Work to be completed =>
Repeat each line of this listing exactly as it stands.

Records from a collection:
++++++++++
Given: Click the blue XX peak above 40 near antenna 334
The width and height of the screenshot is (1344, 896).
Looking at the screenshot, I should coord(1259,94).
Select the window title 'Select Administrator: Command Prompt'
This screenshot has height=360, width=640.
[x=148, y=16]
++++++++++
Response below =>
Given: Click the blue XX peak above 40 near antenna 334
The width and height of the screenshot is (1344, 896).
Looking at the screenshot, I should coord(1259,94).
Select the window title 'Select Administrator: Command Prompt'
This screenshot has height=360, width=640.
[x=148, y=16]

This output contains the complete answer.